Stored items:
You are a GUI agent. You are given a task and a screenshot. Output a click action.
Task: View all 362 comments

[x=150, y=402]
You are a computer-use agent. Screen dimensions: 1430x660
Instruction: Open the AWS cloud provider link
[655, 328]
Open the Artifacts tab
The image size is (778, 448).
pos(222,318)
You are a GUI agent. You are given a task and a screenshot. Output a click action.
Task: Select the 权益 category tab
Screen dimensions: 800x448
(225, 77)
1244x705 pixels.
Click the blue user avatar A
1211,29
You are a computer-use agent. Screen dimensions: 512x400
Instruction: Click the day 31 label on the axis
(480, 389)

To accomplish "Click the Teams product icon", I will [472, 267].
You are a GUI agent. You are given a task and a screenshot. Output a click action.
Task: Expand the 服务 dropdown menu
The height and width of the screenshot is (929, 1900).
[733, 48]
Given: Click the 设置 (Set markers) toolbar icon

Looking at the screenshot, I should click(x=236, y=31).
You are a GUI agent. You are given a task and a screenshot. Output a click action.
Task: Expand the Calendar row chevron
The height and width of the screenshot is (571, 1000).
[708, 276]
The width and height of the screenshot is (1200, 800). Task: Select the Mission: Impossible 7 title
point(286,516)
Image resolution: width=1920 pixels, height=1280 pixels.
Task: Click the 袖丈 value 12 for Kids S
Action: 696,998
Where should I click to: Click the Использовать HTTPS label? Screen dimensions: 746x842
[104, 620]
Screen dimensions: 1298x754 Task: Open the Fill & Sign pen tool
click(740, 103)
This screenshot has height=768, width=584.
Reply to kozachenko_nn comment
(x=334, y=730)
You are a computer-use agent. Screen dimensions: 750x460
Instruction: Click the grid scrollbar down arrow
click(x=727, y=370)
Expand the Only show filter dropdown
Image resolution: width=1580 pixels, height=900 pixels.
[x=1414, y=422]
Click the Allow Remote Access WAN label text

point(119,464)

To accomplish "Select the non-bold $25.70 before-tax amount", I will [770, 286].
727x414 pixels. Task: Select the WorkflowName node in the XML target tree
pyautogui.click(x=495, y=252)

WORK ITEM: Please reproduce all of the records exactly as they stand.

THE COMPLETED TASK:
You are a GUI agent. You are given a task and a screenshot. Output a click action.
Task: View all 362 comments

[x=150, y=402]
You are a computer-use agent. Screen dimensions: 1430x660
Instruction: Open the AWS cloud provider link
[655, 328]
Open the Artifacts tab
The image size is (778, 448).
pos(222,318)
You are a GUI agent. You are given a task and a screenshot. Output a click action.
Task: Select the 权益 category tab
Screen dimensions: 800x448
(225, 77)
1244x705 pixels.
Click the blue user avatar A
1211,29
You are a computer-use agent. Screen dimensions: 512x400
Instruction: Click the day 31 label on the axis
(480, 389)

To accomplish "Click the Teams product icon", I will [472, 267].
You are a GUI agent. You are given a task and a screenshot. Output a click action.
Task: Expand the 服务 dropdown menu
The height and width of the screenshot is (929, 1900).
[733, 48]
Given: Click the 设置 (Set markers) toolbar icon

Looking at the screenshot, I should click(x=236, y=31).
You are a GUI agent. You are given a task and a screenshot. Output a click action.
Task: Expand the Calendar row chevron
The height and width of the screenshot is (571, 1000).
[708, 276]
The width and height of the screenshot is (1200, 800). Task: Select the Mission: Impossible 7 title
point(286,516)
Image resolution: width=1920 pixels, height=1280 pixels.
Task: Click the 袖丈 value 12 for Kids S
Action: 696,998
Where should I click to: Click the Использовать HTTPS label? Screen dimensions: 746x842
[104, 620]
Screen dimensions: 1298x754 Task: Open the Fill & Sign pen tool
click(740, 103)
This screenshot has height=768, width=584.
Reply to kozachenko_nn comment
(x=334, y=730)
You are a computer-use agent. Screen dimensions: 750x460
Instruction: Click the grid scrollbar down arrow
click(x=727, y=370)
Expand the Only show filter dropdown
Image resolution: width=1580 pixels, height=900 pixels.
[x=1414, y=422]
Click the Allow Remote Access WAN label text

point(119,464)

To accomplish "Select the non-bold $25.70 before-tax amount", I will [770, 286].
727x414 pixels. Task: Select the WorkflowName node in the XML target tree
pyautogui.click(x=495, y=252)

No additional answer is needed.